Figure 7. Effect of FK506 on IP₃-induced Ca²⁺ release in permeabilized SH-SY5Y or permeabilized A7r5 cells.

A, SH-SY5Y permeabilization and Ca²⁺ uptake were as described in Fig. 1A. After reaching a stable steady-state level for Ca²⁺, either FK506 (10 μM) or ethanol (0.1 %) were added (first arrow), 5 min before administration of IP₃ (0.1 μM; second arrow). Two separate experiments out of more than 10 are superimposed. B, permeabilization and loading of A7r5 monolayers was as described in Methods.

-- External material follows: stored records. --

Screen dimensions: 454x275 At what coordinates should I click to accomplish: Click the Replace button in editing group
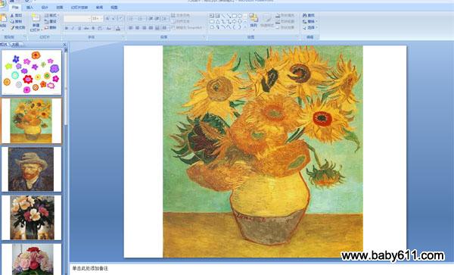pyautogui.click(x=309, y=21)
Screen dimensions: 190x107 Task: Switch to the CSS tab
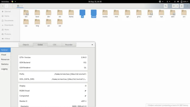[x=55, y=45]
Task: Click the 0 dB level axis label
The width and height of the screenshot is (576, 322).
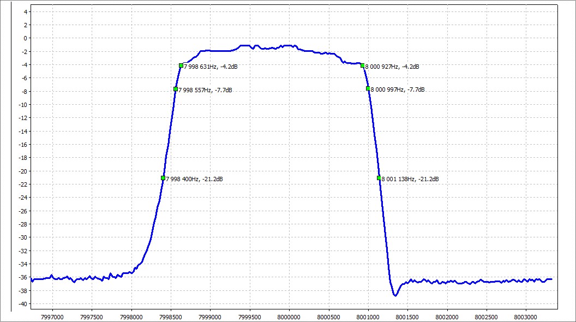Action: [25, 38]
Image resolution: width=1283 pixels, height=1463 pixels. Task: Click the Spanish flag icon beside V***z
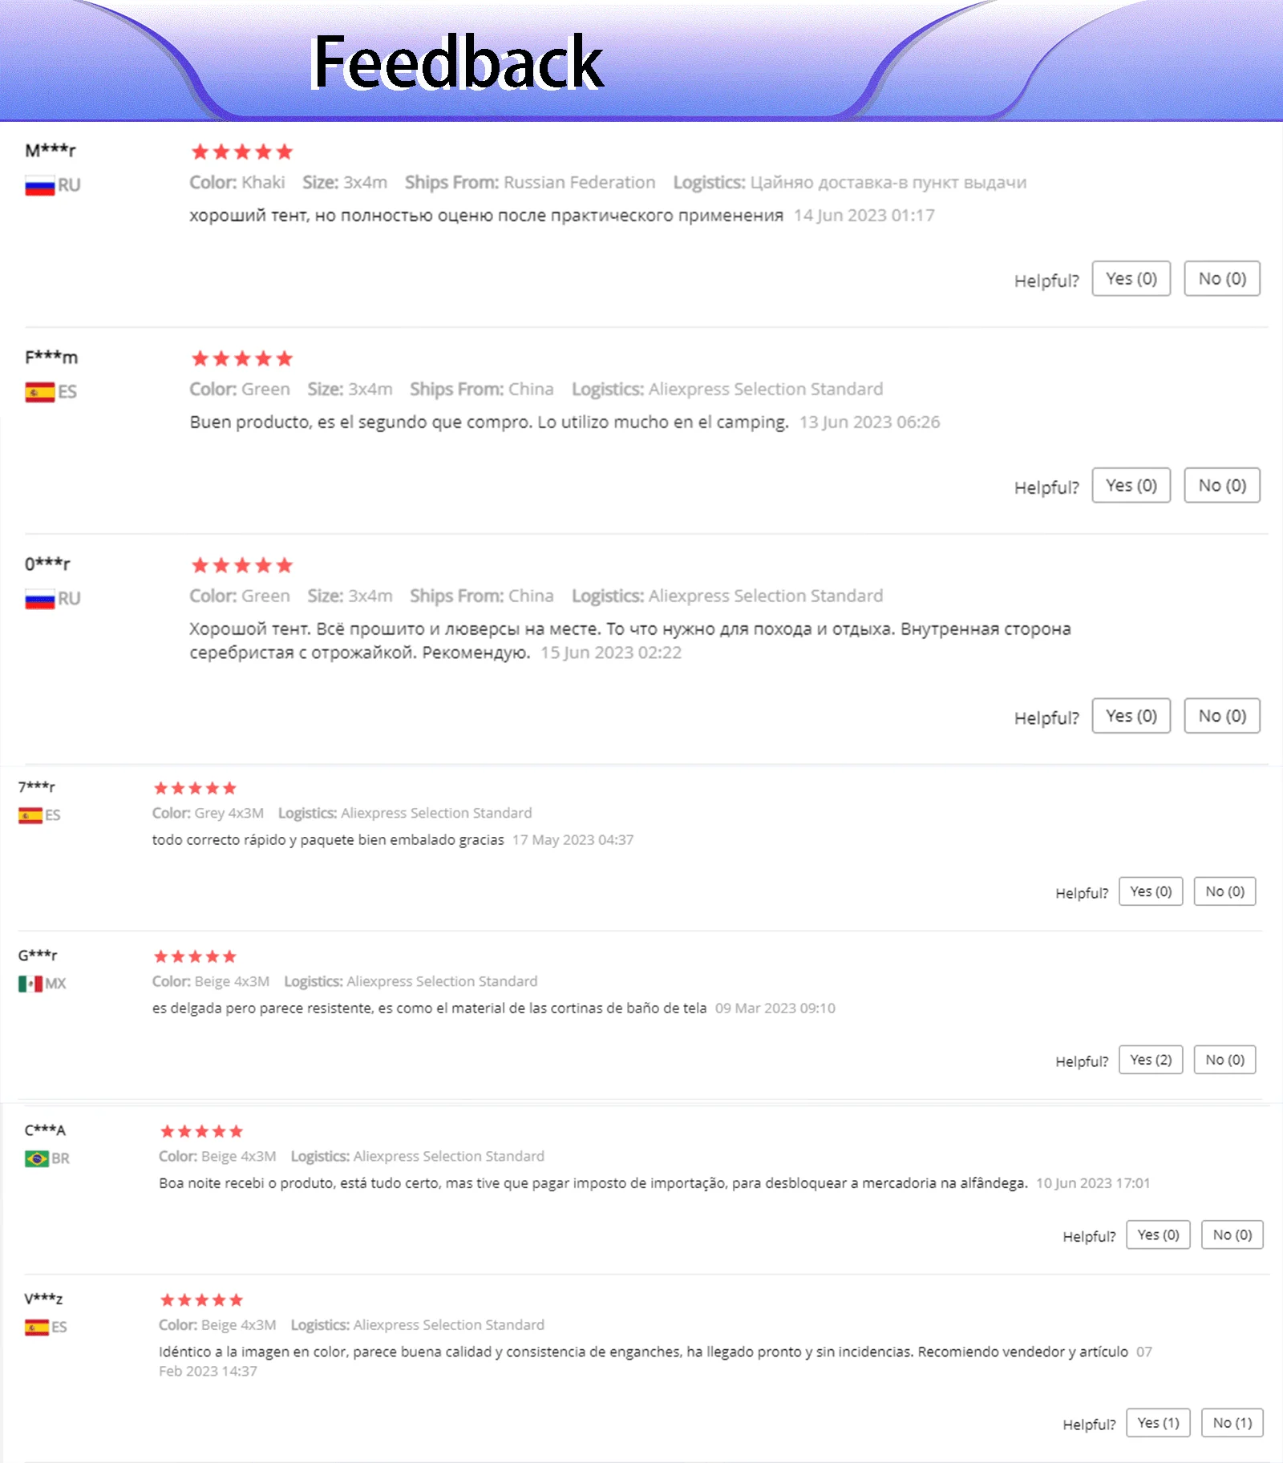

The non-mitochondrial Ca²⁺ stores, loaded to steady state with ⁴⁵Ca²⁺, released Ca²⁺ passively when incubated in efflux medium in the continuous presence of 0.1 % ethanol (○ and □) or 10 μM FK506 (• and ▪) for 10 min, at which time 1 μM IP₃ (○ and •) or 10 μM A23187 (□ and ▪) were added for 2 min, as indicated by the horizontal bar. Ca²⁺ release was plotted as the fractional loss, i.e. the amount of Ca²⁺ leaving the stores in 2 min divided by the total store Ca²⁺ content at that time. The result is the mean of three experiments.